Any way to do it? I don't want to have to do bench tests because of these third-party metrics...

https://github.com/open-telemetry/opentelemetry-go-contrib/issues/3071#issuecomment-1416137206

liufuyang commented 1 year ago

@MrAlias I think I encounter the same memory issue. So have this https://github.com/open-telemetry/opentelemetry-go/pull/3695 fixed it and does the current release includes it? Thank you :)

Ah, sorry I just saw this https://github.com/open-telemetry/opentelemetry-go/milestone/40 looks like we are very close to releasing a fix on this.

Thank you very much and I will give a test again when 0.37 is out 👍

ericwenn commented 1 year ago

Hey, I'm seeing this issue in services, both for otelhttp and otelgrpc. Filtering attributes with views and using the unreleased fix for memory consumptions in this issue alleviates the immediate issues.

However, based on reading the specification I see two, possibly, incorrect things.

  1. For HTTP (otelhttp) some attributes are required only on the client while optional on server. Specifically net.peer.port and http.client_id are not required for servers, but is collected on servers here.

  2. For gRPC (otelgrpc) the specification makes no distinction on client vs server attributes, but using http metrics as ground truth the net.peer.port attribute should not be collected for servers in gRPC either.

@MrAlias I can submit issue in specification repo for 2, but I think 1 should be fixed by the go implementation.
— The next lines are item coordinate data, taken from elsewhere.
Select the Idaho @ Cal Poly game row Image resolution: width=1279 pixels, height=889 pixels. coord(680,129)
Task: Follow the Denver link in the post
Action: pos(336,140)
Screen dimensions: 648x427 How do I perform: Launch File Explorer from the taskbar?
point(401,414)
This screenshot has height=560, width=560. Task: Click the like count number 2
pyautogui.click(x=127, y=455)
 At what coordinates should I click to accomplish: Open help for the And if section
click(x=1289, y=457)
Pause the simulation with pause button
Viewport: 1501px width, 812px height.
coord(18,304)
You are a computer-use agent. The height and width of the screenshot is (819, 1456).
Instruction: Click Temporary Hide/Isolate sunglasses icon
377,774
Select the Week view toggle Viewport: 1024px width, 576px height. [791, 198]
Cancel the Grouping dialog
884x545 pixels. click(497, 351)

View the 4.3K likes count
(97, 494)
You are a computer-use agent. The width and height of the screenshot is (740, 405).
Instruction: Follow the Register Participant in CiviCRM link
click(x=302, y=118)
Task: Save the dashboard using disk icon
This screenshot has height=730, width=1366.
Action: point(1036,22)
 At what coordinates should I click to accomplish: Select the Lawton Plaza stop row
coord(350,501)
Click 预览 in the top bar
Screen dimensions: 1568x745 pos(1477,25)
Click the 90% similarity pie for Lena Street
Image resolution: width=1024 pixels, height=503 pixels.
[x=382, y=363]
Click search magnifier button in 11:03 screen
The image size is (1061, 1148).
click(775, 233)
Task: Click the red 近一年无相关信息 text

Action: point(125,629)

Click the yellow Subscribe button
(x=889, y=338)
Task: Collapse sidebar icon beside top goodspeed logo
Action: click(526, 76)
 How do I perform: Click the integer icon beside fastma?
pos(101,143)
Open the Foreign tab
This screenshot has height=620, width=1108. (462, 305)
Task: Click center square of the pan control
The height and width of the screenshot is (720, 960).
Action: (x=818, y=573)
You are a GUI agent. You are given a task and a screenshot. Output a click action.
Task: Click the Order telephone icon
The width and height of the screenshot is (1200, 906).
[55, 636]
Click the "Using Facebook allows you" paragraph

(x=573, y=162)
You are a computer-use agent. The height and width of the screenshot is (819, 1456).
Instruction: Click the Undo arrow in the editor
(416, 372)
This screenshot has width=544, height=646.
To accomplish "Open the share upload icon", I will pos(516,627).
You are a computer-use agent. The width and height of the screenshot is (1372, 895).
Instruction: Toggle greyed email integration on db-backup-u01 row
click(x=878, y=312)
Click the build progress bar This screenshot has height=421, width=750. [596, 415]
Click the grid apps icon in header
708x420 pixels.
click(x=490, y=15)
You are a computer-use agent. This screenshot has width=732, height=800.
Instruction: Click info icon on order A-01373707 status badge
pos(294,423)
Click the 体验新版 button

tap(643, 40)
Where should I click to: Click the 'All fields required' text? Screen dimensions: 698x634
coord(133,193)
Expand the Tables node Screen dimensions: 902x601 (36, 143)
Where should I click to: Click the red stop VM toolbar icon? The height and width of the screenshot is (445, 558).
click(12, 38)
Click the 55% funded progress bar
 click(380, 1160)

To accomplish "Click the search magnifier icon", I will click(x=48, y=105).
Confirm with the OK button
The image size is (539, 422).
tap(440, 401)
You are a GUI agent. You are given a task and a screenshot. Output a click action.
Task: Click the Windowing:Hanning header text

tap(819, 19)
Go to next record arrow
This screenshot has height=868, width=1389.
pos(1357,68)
Am I missing something?

jaronoff97 commented 1 year ago

Hello all, we're running a collector right now and we're seeing this issue cause a massive memory leak when converting the metric to prometheus. This stems from the new usage of the meter provider here in the collector.

IMO this is a massive issue because it means someone could cause OOMs/dropped data by flooding the collector with bad rpcs. Would it be possible to make the inclusion of the net.sock.peer.addr, net.sock.peer.port, etc. optional? The inclusion of these attributes are useful for traces, but cause massive cardinality explosion in metrics. Because the collector also is exporting Prometheus Histograms, the cardinality we observe is |net.sock.peer.addr| x |net.sock.peer.port| x |buckets| which results in millions of metrics created.

Users of the collector are unable to implement a custom view as has been recommended on this thread, because the code is already built with this. Given other users are experiencing this issue, it felt prudent to upstream this request to the source.

mackjmr commented 1 year ago

I experienced this when running opentelemetry-demo.

Here is a graph showing the memory usage of the collector pod before / after implementing the filter from https://github.com/open-telemetry/opentelemetry-go-contrib/issues/3071#issuecomment-1419366500 in productcatalogservice (fix pushed at 17h25):

IMO, net.sock.peer.port should be disabled by default seeing the cardinality / significant memory usage in the collector it leads to when enabled.

cc @pellared as it seems like you are working on a fix to this issue in #3730.